== Segment start ==
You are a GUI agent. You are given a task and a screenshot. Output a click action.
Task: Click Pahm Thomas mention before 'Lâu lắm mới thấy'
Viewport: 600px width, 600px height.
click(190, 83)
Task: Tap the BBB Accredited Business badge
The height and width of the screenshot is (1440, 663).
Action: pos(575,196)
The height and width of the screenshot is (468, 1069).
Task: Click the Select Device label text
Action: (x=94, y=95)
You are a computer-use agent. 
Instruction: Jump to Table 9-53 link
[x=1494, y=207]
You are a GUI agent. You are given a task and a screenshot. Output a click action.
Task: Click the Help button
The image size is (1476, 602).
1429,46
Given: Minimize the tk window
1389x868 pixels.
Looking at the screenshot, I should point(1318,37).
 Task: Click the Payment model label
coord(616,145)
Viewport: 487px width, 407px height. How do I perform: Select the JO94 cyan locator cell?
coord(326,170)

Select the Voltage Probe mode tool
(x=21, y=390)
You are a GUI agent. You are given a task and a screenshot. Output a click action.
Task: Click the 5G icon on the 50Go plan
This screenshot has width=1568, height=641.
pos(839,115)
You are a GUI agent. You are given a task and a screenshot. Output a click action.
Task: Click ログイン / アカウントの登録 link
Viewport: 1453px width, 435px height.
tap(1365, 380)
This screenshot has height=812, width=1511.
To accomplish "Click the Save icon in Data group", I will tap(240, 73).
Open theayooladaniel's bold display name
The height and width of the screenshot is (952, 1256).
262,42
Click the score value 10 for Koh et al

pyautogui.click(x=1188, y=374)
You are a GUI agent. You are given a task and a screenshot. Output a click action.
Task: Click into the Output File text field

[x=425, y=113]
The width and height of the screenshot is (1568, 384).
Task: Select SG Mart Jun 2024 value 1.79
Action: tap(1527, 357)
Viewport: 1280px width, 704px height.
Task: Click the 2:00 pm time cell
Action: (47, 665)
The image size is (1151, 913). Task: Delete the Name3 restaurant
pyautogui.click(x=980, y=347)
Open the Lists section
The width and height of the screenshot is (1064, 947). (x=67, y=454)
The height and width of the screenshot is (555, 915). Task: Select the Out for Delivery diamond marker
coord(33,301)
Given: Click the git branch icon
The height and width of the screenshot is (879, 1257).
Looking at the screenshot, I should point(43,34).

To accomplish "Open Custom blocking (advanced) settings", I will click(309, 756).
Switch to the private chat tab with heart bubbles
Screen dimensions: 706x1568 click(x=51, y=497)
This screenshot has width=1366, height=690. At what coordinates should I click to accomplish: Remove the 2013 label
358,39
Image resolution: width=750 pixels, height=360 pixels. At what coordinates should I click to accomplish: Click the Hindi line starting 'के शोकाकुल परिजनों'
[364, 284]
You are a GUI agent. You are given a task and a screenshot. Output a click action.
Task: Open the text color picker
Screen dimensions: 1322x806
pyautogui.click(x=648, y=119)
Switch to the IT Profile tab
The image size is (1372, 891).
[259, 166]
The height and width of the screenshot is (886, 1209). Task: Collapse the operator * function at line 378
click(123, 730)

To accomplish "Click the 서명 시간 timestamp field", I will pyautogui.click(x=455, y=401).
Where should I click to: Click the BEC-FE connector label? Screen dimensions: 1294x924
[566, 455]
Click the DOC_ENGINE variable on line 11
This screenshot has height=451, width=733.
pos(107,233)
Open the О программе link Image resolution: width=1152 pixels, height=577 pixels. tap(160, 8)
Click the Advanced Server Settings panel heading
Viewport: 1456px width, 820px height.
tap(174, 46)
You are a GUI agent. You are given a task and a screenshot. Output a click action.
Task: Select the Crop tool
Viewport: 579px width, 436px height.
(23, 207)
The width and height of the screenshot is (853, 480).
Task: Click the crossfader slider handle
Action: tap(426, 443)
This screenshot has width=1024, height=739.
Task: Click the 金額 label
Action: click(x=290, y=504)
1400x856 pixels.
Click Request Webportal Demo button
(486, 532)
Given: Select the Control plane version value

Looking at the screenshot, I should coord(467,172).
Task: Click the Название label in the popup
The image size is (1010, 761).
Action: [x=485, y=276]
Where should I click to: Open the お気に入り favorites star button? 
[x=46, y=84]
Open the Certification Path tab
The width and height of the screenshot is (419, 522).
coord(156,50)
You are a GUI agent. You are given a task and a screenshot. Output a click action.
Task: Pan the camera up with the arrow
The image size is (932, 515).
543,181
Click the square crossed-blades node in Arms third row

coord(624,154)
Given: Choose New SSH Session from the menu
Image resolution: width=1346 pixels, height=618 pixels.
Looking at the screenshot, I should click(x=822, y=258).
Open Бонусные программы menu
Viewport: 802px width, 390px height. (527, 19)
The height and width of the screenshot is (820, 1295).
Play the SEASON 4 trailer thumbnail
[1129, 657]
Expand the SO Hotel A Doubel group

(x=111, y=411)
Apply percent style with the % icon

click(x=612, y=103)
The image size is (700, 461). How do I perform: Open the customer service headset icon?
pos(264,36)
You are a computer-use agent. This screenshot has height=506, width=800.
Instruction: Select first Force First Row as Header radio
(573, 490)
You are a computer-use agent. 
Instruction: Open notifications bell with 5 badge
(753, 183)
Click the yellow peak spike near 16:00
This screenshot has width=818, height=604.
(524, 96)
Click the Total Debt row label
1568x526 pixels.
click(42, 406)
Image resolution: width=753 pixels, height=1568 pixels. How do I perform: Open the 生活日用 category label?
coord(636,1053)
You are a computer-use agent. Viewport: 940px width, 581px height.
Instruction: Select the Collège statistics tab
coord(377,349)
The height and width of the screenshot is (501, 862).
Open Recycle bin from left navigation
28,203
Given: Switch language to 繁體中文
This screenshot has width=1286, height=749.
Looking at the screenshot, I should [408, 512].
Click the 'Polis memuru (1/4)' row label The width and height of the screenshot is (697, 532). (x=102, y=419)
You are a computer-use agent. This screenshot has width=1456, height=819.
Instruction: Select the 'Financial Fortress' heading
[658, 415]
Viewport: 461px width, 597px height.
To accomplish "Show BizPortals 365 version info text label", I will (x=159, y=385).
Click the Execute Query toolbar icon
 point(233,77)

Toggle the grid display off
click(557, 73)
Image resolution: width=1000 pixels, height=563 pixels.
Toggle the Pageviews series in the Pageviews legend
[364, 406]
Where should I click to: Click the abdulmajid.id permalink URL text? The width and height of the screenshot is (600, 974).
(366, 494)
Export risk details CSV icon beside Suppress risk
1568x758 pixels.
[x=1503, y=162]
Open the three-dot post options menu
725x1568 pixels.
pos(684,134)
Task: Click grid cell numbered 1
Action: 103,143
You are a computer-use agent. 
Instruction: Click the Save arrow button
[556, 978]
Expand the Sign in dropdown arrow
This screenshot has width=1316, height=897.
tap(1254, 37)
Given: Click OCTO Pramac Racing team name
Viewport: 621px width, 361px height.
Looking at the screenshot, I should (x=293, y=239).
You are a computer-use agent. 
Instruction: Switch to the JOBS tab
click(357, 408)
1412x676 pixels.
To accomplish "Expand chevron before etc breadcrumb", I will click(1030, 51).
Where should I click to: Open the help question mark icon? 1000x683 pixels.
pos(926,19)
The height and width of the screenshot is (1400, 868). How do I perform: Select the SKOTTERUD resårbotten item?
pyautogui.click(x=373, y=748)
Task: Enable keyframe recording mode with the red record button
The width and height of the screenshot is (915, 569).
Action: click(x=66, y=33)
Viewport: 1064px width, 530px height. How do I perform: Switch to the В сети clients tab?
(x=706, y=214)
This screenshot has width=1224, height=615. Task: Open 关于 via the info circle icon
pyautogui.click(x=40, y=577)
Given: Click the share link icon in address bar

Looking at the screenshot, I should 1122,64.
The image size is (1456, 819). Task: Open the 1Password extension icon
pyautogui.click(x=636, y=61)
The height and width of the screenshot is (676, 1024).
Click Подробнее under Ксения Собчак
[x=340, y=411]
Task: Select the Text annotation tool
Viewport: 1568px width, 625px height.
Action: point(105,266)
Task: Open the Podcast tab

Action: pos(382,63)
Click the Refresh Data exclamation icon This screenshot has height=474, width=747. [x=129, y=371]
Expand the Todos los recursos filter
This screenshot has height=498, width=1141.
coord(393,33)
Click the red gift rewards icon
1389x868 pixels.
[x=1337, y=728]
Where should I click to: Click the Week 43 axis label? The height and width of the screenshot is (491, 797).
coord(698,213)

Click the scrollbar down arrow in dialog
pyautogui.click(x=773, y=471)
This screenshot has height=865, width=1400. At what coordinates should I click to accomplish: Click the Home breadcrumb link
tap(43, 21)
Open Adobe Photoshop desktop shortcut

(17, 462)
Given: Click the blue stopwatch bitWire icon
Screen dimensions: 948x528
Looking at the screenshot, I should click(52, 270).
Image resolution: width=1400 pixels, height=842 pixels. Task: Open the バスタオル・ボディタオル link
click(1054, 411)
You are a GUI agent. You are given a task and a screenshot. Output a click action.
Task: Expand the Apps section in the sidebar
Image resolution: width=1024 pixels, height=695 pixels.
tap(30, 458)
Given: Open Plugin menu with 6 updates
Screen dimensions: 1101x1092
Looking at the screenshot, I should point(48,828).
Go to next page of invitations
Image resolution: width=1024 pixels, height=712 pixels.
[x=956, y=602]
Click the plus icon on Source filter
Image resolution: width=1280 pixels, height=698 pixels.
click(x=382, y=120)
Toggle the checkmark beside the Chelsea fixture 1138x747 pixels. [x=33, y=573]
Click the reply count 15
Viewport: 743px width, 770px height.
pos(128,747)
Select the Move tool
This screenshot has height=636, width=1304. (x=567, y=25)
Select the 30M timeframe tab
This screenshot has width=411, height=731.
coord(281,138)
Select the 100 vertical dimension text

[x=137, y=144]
== Segment end ==
Across the whole listing above, state how many lines contain "before". Only the number is wanted.

2